Bron escuchó con atención.
—Usan los retrocohetes, creo. Puede ser que
estemos llegando a la cita.
—¿Cita con qué?
—No se ha dicho o implicado, pero adivino
que con el resto de la flota de los Destructores, incluyendo
aquellos que se mantuvieron en órbita alrededor de Onaris durante
el ataque.
—Me pregunto por qué. No se atreverían a
entrar en formación en el subespacio, así que ¿por qué reunirse
antes?
—Parece que están iniciando señales de
llamada en los paneles. El centro de atracción debe ser la sala de
control.
—Será mejor que no parezcas muy interesado.

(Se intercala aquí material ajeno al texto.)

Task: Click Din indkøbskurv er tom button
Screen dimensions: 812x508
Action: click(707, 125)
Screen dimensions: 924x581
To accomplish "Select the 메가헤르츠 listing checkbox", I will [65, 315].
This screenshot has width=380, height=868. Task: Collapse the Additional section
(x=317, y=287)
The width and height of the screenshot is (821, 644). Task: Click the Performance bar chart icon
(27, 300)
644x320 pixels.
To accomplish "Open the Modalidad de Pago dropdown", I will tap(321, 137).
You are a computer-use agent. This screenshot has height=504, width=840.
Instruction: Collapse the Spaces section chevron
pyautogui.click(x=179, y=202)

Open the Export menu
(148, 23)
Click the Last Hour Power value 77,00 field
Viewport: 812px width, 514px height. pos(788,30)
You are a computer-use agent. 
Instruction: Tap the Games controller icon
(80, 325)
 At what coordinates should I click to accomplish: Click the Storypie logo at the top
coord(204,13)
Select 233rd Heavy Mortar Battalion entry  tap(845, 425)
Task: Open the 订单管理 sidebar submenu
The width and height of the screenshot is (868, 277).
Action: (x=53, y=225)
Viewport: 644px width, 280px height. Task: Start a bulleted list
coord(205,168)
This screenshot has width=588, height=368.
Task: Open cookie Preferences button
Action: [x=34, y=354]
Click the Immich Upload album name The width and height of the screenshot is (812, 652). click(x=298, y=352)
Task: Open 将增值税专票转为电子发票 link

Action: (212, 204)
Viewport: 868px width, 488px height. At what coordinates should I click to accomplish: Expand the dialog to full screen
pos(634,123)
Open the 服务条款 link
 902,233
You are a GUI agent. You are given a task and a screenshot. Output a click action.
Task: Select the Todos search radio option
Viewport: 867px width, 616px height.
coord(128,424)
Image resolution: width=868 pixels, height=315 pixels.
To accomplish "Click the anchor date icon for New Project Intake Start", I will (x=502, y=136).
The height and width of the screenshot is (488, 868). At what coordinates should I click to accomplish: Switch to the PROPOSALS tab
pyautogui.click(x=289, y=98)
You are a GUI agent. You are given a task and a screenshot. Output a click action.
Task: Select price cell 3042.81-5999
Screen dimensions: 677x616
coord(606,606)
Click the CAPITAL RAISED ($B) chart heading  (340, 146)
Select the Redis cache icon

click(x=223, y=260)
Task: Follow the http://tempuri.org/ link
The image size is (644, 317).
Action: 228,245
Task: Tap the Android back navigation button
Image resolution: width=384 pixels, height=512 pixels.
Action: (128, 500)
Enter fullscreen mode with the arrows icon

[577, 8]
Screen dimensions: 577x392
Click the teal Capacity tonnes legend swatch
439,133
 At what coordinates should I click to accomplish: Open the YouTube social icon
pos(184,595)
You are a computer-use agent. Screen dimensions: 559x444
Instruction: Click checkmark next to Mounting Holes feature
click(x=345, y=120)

Espera a que establezcan la cita y entonces sube.
—¿Me estás dando órdenes, Ananías?
—Sí. ¿Has olvidado cómo obedecerlas?
—Oye, vamos a poner esto en claro —dijo
Bron—. Yo estoy en el final de la línea de operaciones del
transmisor de unión. Soy el que paga los errores, y mío es el
cuerpo que confiarán al espacio si la charada se descubre. Puedes
preguntar lo que quieras, pero el cómo y cuándo obtengo la
información es asunto mío. Si quieres una marioneta, ve y
cómpratela.
—Habla con calma, soldadito —la voz de
Ananías era peligrosa—. Tú tienes más de un electrodo en tu
cerebro, y los controles están en el panel, bajo mis dedos. ¿Te leo
las etiquetas? Catatonia. Anestesia con conciencia mantenida...
Castigo... y Muerte. No están escritos así, desde luego; somos
grandes creyentes del uso de los símbolos para los hechos más
dolorosos y terrenos de la existencia, pero ésos son los efectos.
Como ves, podemos insistir en la disciplina.
—Has olvidado un control, Ananías.
—Creo que no.
—Ya que juegas a ser dios, ¿no deberías
tener uno con el símbolo de la resurrección?